---- Available data

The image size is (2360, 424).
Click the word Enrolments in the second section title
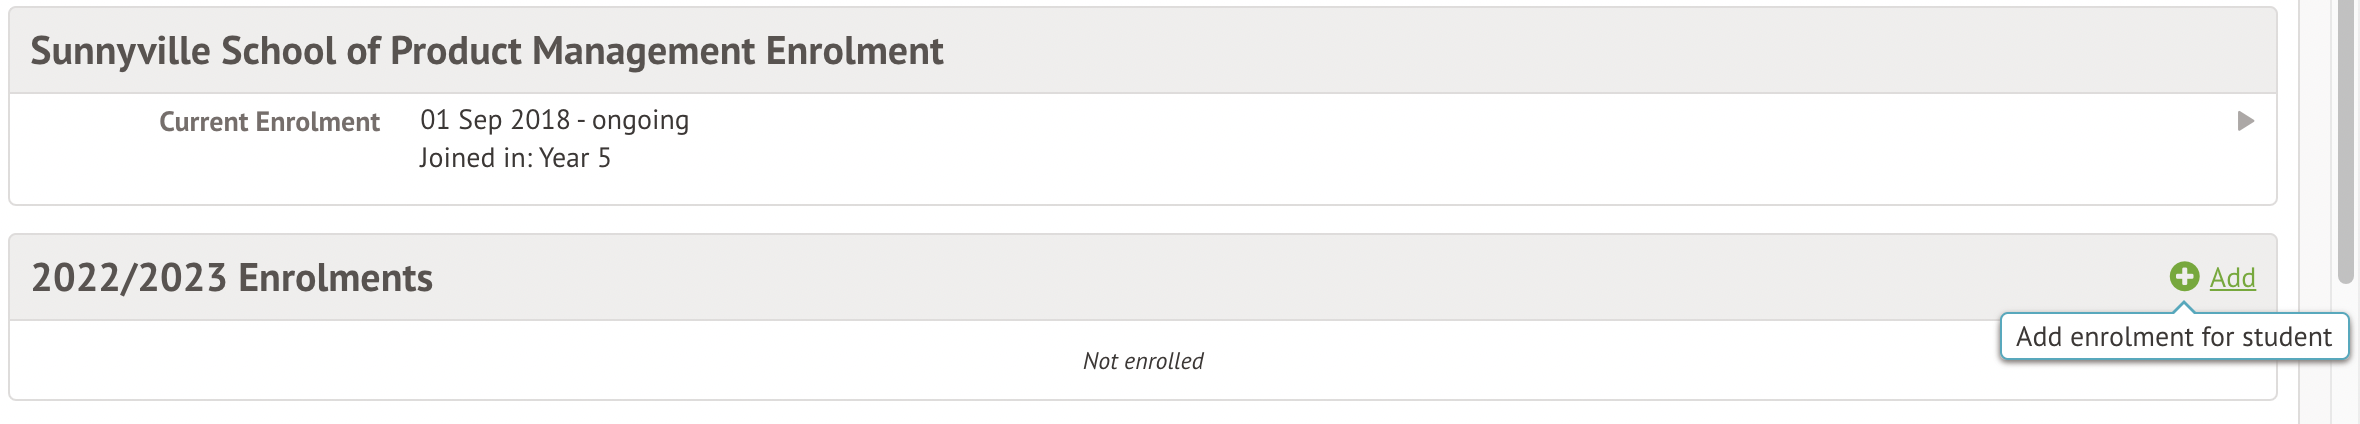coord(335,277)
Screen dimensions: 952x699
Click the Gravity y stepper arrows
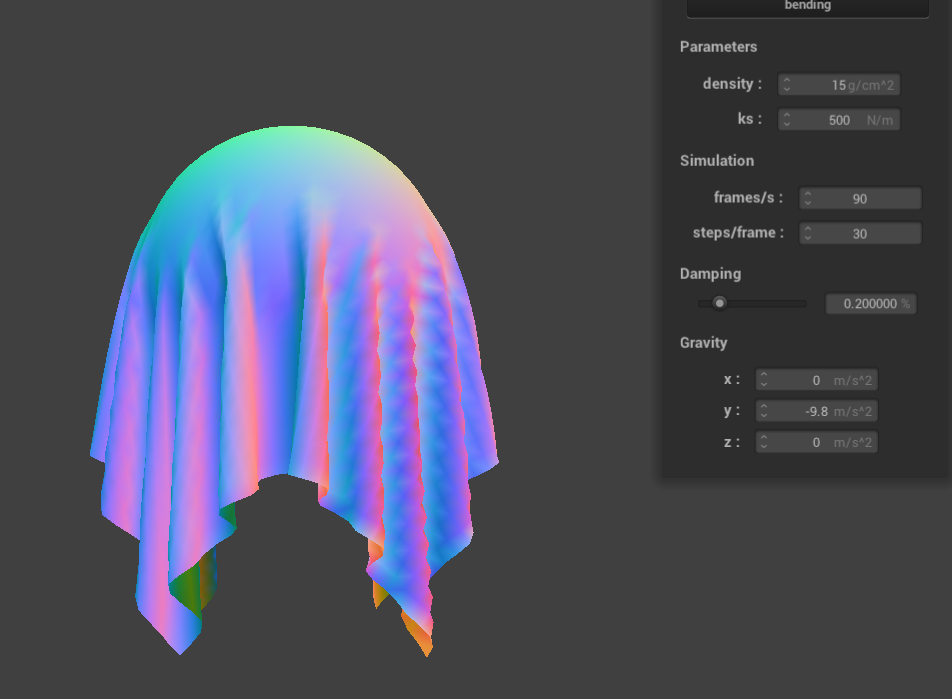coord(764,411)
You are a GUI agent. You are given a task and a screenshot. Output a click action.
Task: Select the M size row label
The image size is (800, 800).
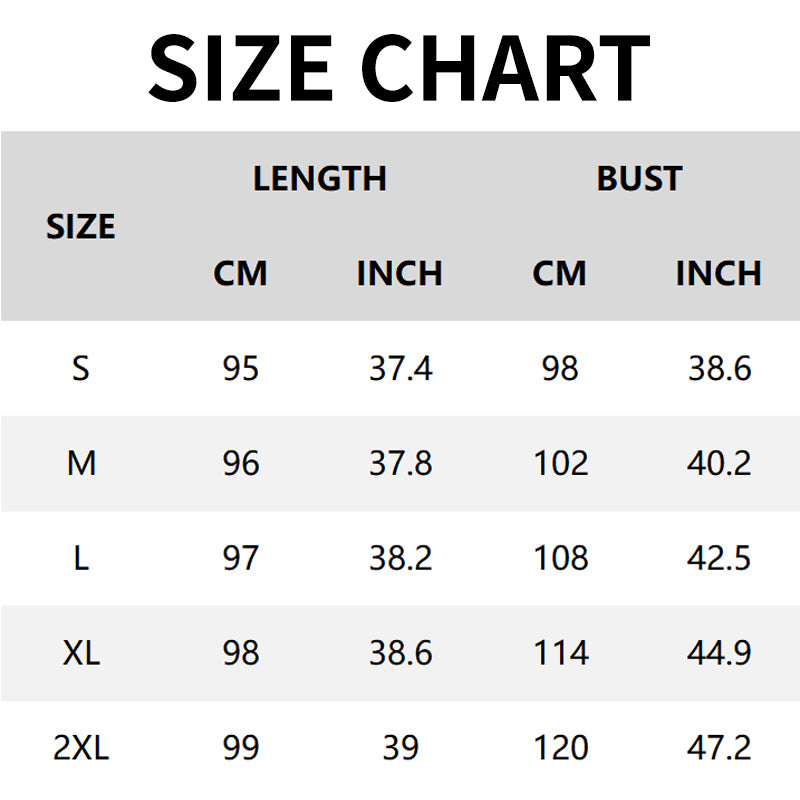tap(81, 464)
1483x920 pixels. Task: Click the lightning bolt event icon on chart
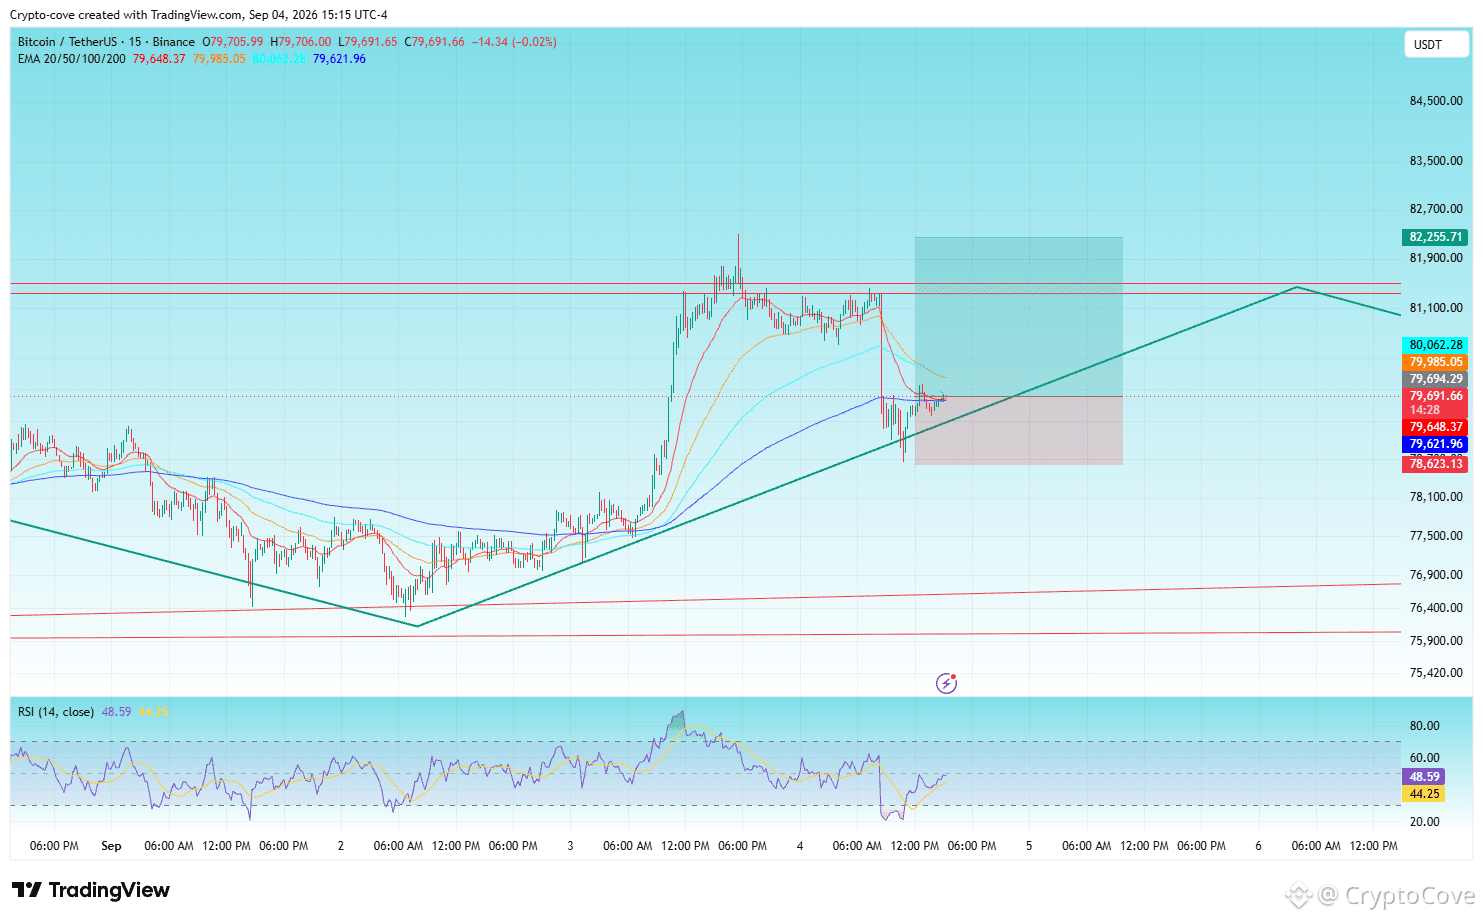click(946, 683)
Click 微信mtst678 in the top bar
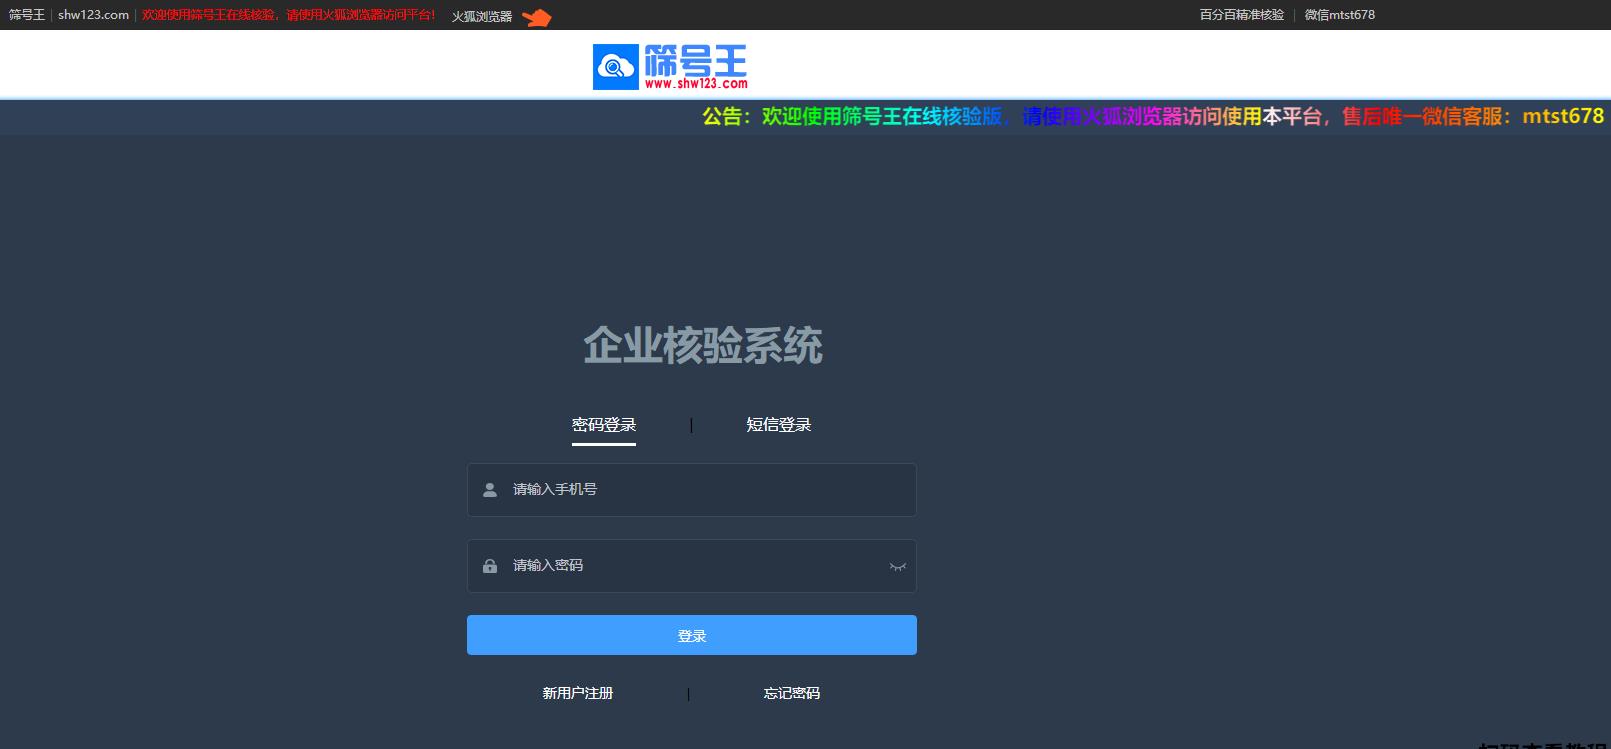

--------

(Aim of the task)
Return every entry above exactly. Pictures stay out.

(Answer for the task)
The image size is (2360, 424).
Click the word Enrolments in the second section title
coord(335,277)
Screen dimensions: 952x699
Click the Gravity y stepper arrows
coord(764,411)
You are a GUI agent. You are given a task and a screenshot. Output a click action.
Task: Select the M size row label
The image size is (800, 800).
tap(81, 464)
1483x920 pixels. Task: Click the lightning bolt event icon on chart
click(946, 683)
Click 微信mtst678 in the top bar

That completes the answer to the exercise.